Speaking of crytal balls, for IEEE members out there, has anyone seen the
picture of a swept 3D display in the IEEE Spectrum Magazine? Its like a
glass globe and an image forms inside.
3D technology looks really cool.
Speaking of which I was in the Kodak site and the
way they are going on about OLED panels it's a wonder
they haven't replaced LCD panels in most products
One of their claims is that they are faster then
film when it comes to speed.
Also faster then video pixel response
Have heard of DLP ("Digital Light Processing") is a proprietary technology
developed by Texas Instruments. It works quite differently than LCD. Instead
of having glass panels through which light is passed, the DLP chip is a
reflective surface made up of thousands of tiny mirrors. Each mirror
represents a single pixel.
search google for dlp_demo.swf and watch it.
Anyone have an idea what will come after LCD & Plasma
have had their run in the market for TV and monitors?
I can't for the life of me work out why a set of three lasers (RGB)
shouldn't be bounced off two spinning polygonal mirrors and modulated
to produce a projector. Lasers are fairly inefficient light sources
though, perhaps that's the reason. Plenty of advantages if it could
be made to work, though.
Not necessarily. I was thinking that I could have a tablet
or handheld PC, and it could project the screen image onto
a suitable wall or even the back of the seat in front,
giving a decent sized screen image out of a small device.
Basically a portable computer with built-in projector.
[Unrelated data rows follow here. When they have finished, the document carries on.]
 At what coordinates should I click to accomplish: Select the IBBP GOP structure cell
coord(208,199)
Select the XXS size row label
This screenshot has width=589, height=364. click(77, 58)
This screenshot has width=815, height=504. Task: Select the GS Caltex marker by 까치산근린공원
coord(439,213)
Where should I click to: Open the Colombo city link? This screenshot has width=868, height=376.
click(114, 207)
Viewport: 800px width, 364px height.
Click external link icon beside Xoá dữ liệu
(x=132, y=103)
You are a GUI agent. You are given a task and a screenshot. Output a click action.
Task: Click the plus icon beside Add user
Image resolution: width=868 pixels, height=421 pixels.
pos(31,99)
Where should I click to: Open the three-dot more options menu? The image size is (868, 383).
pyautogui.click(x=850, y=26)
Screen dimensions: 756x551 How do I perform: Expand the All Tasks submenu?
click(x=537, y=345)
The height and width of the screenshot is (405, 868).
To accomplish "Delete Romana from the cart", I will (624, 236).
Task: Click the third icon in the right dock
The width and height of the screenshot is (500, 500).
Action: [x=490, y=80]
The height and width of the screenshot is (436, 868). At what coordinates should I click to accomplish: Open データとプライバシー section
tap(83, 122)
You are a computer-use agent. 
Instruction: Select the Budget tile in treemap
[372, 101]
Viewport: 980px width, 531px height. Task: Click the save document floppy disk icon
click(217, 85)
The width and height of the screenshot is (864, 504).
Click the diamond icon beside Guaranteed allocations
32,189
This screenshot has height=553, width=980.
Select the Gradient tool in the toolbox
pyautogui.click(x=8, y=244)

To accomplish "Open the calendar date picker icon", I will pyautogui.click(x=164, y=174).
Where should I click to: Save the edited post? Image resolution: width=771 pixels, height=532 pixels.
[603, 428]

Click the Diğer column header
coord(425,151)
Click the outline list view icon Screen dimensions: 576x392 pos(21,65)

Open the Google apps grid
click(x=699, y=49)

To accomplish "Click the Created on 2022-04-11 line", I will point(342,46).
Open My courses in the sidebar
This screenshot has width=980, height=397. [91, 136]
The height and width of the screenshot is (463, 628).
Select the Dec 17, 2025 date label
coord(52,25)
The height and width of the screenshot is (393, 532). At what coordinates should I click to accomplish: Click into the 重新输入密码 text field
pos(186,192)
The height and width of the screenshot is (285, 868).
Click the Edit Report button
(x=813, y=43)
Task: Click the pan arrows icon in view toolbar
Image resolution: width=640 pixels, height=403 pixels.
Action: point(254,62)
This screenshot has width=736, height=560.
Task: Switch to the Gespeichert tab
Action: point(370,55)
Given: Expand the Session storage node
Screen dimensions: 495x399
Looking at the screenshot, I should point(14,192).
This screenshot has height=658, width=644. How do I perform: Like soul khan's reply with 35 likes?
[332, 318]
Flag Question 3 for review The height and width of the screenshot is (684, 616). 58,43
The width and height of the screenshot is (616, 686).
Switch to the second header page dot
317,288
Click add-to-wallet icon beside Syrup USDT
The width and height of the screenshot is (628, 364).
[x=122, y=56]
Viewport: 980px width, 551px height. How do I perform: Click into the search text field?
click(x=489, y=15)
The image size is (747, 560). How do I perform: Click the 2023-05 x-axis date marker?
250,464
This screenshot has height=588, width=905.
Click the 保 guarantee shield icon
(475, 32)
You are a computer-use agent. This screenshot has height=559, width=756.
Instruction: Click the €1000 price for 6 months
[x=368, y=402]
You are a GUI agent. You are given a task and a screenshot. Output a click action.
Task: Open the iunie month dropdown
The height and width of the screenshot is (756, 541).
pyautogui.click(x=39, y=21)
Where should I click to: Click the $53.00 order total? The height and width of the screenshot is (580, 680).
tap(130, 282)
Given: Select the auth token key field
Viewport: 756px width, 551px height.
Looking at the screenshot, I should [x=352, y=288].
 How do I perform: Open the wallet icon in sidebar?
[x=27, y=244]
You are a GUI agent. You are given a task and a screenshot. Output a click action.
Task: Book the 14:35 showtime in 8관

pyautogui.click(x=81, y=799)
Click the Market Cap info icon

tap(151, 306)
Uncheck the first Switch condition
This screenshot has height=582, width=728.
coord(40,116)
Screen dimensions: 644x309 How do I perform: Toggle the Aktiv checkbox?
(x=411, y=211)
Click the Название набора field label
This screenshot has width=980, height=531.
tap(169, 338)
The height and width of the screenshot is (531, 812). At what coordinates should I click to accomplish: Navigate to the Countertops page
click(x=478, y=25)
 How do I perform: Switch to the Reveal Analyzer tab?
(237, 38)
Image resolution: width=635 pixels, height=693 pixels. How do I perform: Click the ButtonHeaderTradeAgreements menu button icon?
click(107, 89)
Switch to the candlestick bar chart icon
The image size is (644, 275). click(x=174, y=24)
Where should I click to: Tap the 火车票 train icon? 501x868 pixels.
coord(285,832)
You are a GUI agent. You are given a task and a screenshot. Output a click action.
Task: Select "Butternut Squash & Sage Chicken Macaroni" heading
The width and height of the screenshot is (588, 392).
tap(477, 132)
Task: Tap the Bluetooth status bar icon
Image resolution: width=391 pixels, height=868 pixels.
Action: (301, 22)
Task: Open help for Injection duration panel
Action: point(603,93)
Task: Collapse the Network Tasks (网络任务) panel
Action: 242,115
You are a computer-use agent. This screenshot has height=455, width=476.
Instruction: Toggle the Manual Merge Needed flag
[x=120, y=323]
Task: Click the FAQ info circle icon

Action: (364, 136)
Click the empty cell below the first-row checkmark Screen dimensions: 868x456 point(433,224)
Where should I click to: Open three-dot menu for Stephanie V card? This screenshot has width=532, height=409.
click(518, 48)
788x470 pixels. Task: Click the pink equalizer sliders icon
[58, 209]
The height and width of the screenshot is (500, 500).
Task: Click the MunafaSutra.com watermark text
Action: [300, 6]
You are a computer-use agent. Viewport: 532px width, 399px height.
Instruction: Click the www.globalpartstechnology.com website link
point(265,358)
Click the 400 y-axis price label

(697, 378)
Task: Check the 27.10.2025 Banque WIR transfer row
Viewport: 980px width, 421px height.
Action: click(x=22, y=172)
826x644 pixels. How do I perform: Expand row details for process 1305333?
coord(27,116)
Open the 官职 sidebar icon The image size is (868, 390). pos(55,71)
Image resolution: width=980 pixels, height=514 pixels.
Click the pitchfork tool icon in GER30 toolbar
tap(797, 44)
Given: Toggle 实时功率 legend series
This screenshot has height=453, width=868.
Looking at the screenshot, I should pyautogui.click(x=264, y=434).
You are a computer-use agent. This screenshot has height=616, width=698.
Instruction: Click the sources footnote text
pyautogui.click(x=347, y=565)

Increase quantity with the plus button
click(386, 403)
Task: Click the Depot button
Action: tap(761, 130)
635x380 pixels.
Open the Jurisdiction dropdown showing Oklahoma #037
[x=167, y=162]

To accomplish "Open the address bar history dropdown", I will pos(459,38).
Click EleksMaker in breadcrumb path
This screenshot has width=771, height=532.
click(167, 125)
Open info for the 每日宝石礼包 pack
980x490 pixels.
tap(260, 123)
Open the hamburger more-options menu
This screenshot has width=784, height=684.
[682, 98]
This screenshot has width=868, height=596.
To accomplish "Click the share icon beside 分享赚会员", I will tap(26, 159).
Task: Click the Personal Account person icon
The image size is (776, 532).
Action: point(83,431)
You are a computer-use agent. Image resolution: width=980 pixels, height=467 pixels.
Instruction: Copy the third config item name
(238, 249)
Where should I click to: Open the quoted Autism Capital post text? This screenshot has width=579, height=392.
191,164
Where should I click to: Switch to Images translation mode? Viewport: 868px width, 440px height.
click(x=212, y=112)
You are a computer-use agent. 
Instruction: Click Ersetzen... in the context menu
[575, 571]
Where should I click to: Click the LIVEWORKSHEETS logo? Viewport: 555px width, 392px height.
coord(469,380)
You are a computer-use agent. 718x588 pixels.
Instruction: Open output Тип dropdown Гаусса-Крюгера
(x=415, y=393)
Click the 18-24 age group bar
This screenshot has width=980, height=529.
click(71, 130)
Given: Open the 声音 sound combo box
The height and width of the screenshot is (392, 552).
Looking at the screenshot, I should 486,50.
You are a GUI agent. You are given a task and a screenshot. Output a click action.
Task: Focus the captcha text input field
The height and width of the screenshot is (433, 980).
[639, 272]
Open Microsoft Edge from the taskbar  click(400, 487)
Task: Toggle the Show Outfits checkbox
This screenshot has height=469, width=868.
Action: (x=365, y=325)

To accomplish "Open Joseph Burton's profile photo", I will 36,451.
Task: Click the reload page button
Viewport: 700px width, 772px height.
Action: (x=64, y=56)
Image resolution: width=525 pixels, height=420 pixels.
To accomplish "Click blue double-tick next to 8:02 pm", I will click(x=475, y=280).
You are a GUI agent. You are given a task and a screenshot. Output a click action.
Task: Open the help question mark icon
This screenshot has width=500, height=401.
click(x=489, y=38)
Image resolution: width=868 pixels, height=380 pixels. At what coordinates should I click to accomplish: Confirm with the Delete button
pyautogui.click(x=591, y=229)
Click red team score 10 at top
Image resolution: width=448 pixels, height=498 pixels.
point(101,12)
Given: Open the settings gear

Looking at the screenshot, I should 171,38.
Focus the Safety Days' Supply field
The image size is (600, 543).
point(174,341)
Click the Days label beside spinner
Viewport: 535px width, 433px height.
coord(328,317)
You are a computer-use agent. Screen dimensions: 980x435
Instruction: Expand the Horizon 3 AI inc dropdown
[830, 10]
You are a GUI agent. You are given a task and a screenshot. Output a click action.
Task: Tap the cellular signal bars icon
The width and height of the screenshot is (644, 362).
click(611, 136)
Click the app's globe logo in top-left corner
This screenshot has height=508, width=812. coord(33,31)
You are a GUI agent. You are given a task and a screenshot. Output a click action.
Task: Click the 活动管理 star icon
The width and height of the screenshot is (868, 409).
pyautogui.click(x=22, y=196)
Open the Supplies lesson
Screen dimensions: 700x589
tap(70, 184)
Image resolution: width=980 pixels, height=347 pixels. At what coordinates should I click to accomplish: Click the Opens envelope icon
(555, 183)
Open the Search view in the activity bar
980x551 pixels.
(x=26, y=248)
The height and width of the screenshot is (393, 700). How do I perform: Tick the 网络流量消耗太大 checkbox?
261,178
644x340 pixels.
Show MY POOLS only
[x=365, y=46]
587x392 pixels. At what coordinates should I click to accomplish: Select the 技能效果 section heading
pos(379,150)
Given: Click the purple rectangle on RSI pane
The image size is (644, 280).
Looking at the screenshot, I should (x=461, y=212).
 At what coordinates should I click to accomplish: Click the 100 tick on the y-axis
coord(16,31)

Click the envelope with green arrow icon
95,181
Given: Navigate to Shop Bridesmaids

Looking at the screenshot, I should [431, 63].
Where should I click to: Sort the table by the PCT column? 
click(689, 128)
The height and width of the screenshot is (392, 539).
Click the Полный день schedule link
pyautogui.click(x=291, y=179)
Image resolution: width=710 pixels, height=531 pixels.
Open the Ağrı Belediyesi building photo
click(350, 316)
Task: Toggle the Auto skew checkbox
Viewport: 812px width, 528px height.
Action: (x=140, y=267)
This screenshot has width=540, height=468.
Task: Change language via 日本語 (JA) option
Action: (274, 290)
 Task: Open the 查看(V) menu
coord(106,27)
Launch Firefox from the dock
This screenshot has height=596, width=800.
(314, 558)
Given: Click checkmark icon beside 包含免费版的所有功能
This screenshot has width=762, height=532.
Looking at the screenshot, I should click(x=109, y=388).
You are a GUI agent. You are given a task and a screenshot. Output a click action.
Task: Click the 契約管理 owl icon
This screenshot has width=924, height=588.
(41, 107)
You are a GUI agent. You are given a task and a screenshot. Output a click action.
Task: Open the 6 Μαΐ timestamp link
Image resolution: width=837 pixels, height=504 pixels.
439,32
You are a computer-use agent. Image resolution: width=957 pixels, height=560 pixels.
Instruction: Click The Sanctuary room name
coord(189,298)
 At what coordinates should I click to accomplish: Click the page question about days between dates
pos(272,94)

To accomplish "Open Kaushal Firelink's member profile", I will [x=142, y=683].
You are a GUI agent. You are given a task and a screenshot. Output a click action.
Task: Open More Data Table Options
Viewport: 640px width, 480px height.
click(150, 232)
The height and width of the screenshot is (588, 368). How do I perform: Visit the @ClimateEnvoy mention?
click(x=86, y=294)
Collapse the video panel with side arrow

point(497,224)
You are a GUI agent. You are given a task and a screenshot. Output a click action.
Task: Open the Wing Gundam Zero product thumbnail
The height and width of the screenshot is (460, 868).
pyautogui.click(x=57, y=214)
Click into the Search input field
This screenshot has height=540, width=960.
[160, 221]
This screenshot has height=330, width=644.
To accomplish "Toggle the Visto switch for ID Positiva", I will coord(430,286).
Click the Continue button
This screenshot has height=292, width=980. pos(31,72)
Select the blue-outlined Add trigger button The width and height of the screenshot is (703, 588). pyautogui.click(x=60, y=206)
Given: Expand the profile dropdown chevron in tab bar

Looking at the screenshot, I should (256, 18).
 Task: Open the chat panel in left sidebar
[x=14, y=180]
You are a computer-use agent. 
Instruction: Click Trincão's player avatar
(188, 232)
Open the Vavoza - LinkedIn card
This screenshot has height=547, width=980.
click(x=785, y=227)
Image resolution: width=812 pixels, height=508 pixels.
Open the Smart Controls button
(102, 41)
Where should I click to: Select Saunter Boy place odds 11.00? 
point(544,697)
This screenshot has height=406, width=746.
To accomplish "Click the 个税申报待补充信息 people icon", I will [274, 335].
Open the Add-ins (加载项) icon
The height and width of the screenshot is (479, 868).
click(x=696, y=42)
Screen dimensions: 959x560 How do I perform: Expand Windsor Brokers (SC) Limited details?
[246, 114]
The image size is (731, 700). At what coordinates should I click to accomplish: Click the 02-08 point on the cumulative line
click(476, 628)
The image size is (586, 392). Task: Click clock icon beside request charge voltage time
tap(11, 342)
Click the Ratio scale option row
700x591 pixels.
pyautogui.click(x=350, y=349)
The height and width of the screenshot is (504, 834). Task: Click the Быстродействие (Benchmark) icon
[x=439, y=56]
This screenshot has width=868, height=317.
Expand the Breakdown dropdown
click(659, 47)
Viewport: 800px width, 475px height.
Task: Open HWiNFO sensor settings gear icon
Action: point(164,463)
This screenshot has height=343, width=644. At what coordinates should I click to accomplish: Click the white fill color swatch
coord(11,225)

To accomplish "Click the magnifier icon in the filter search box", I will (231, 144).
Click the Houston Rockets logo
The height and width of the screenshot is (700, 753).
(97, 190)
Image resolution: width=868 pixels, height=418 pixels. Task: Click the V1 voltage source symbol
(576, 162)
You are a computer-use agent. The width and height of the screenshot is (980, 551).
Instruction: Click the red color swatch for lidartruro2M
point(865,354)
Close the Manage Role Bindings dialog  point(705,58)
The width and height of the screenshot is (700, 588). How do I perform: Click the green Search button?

You'd have to move the mirrors pretty damn fast for that to happen. Have
you ever been to a laser show? They can't even show a line drawing (with
far less area to cover than a screen!) with any stability (Can't do it
Laser light shows use positional transducers. This would use
a spinning polygonal mirror. The horizontal sweep would need
for example a 12-sided mirror spinning at 78000 RPM to achieve
the 15625 kHz refresh rate of TV - quite doable. Relatively
un-exotic devices exist that use air bearings to spin 20 times
as fast - modern dental drills for example that spin over 1M
I remember a few months ago, either Sony or some other Japanese company
put on market a PDA type device with a small OLED screen, instead of an
LCD screen. It was on the news as a world first for a commercially
available device that used OLED technology.